AVAILABLE RECORDS:

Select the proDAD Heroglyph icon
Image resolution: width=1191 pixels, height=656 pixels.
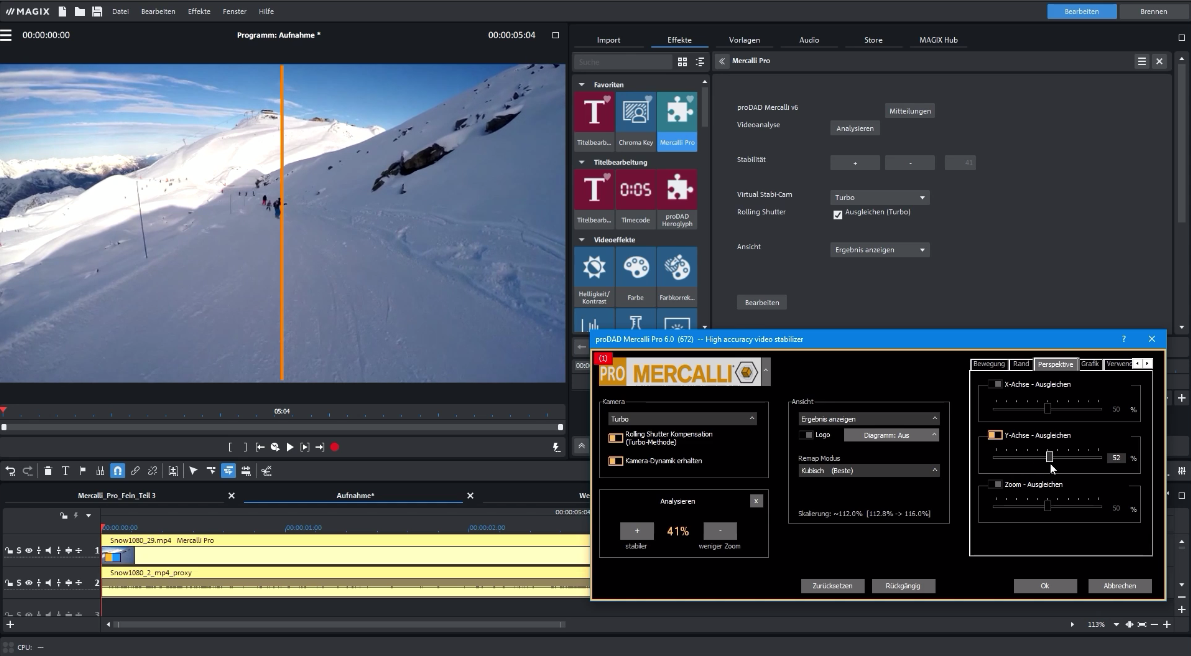pos(677,190)
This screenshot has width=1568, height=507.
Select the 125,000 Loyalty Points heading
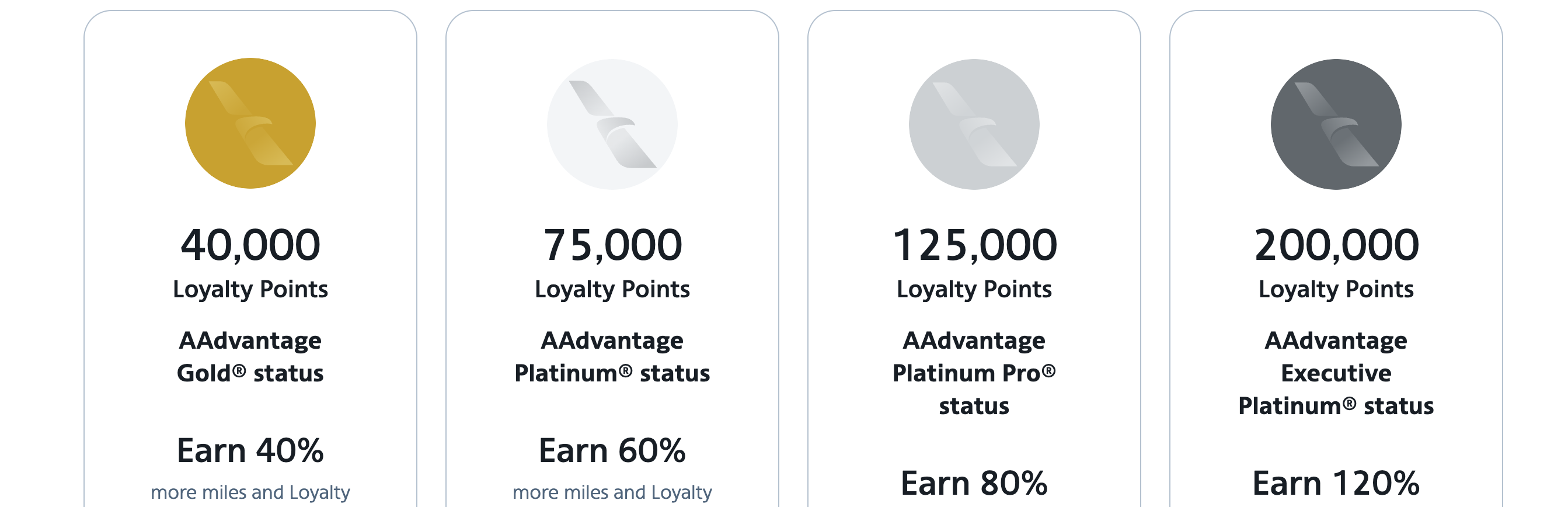point(974,245)
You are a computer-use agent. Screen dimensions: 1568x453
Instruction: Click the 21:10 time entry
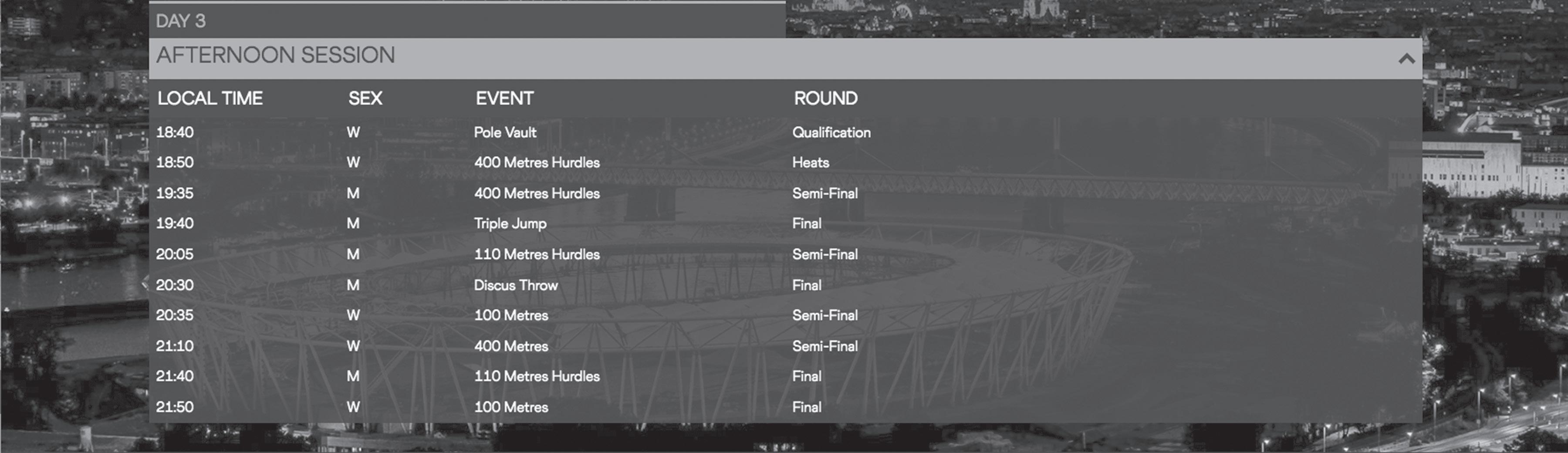pyautogui.click(x=175, y=346)

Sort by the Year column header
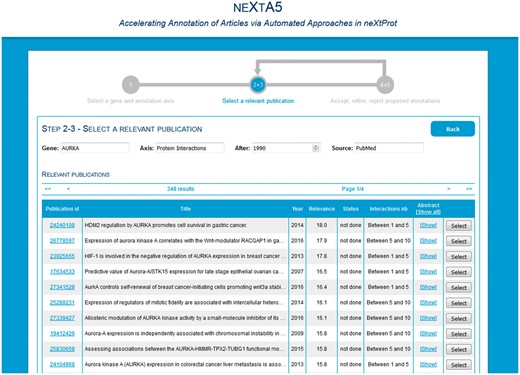[297, 209]
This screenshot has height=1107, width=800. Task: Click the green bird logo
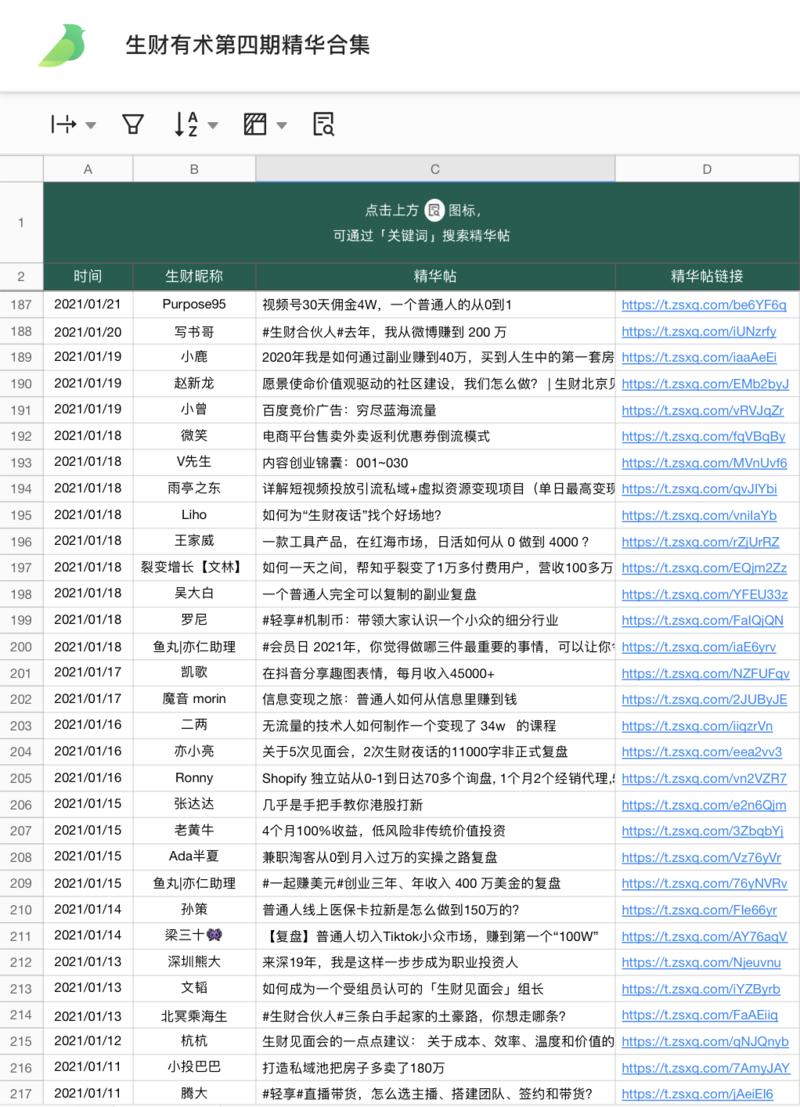(x=62, y=44)
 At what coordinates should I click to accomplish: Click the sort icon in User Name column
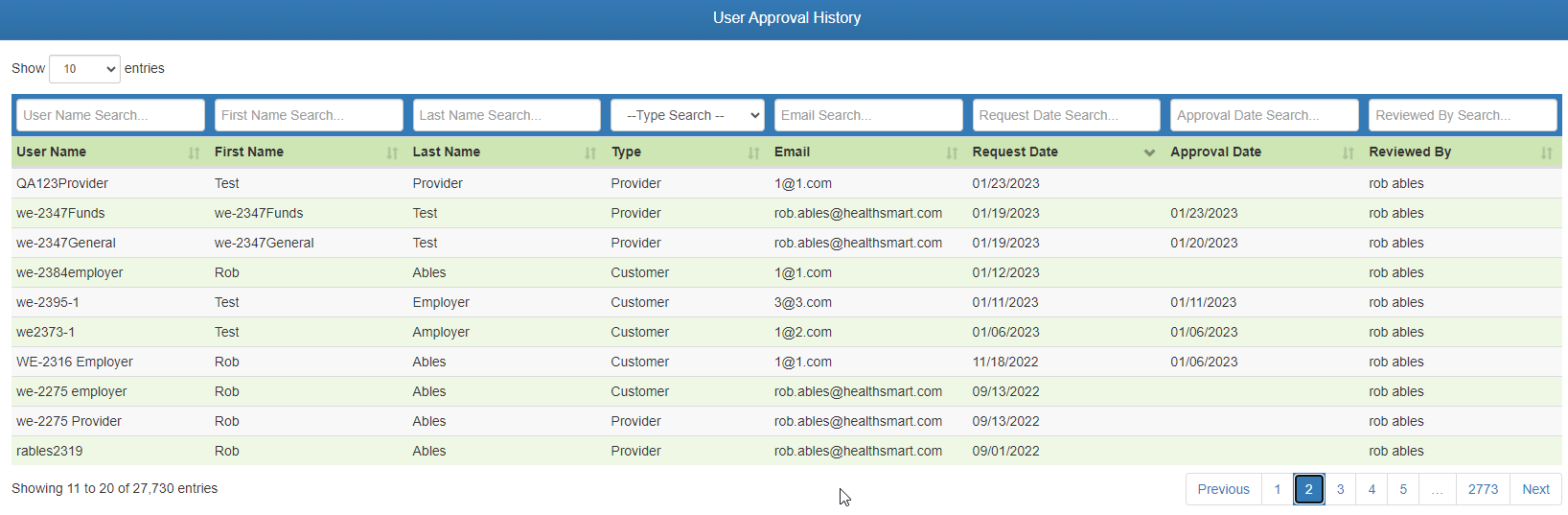[x=195, y=152]
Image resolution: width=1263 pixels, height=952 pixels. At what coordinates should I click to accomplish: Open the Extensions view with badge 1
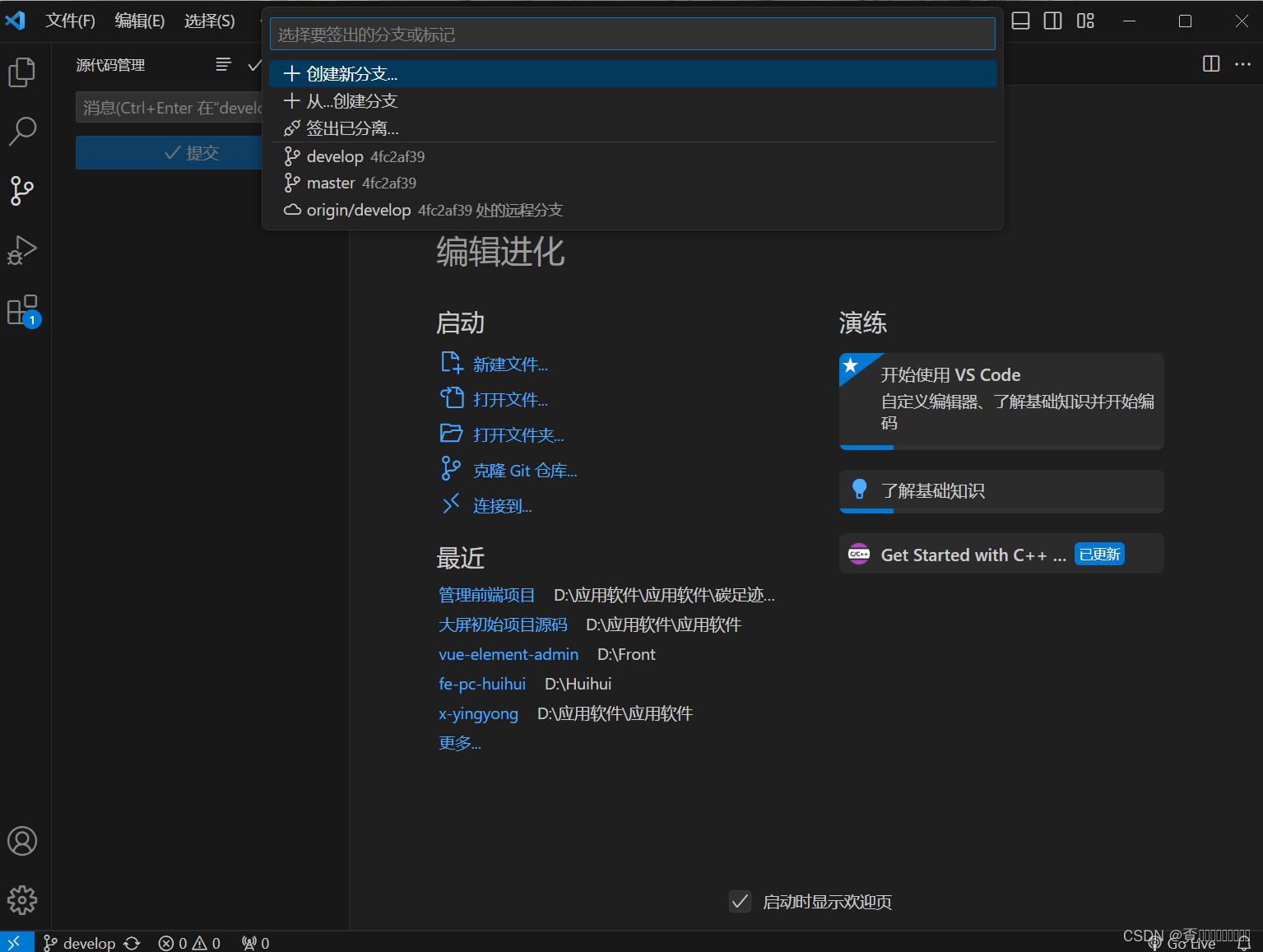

WHAT TO PRODUCE:
Reproduce the entire listing above precisely, but keep the images out.

RESPONSE:
Select the proDAD Heroglyph icon
Image resolution: width=1191 pixels, height=656 pixels.
pos(677,190)
This screenshot has width=1568, height=507.
Select the 125,000 Loyalty Points heading
point(974,245)
You are a computer-use agent. Screen dimensions: 1568x453
Instruction: Click the 21:10 time entry
pyautogui.click(x=175, y=346)

Sort by the Year column header
[297, 209]
This screenshot has height=1107, width=800. Task: Click the green bird logo
(x=62, y=44)
 At what coordinates should I click to accomplish: Click the sort icon in User Name column
[x=195, y=152]
Image resolution: width=1263 pixels, height=952 pixels. At what coordinates should I click to accomplish: Open the Extensions view with badge 1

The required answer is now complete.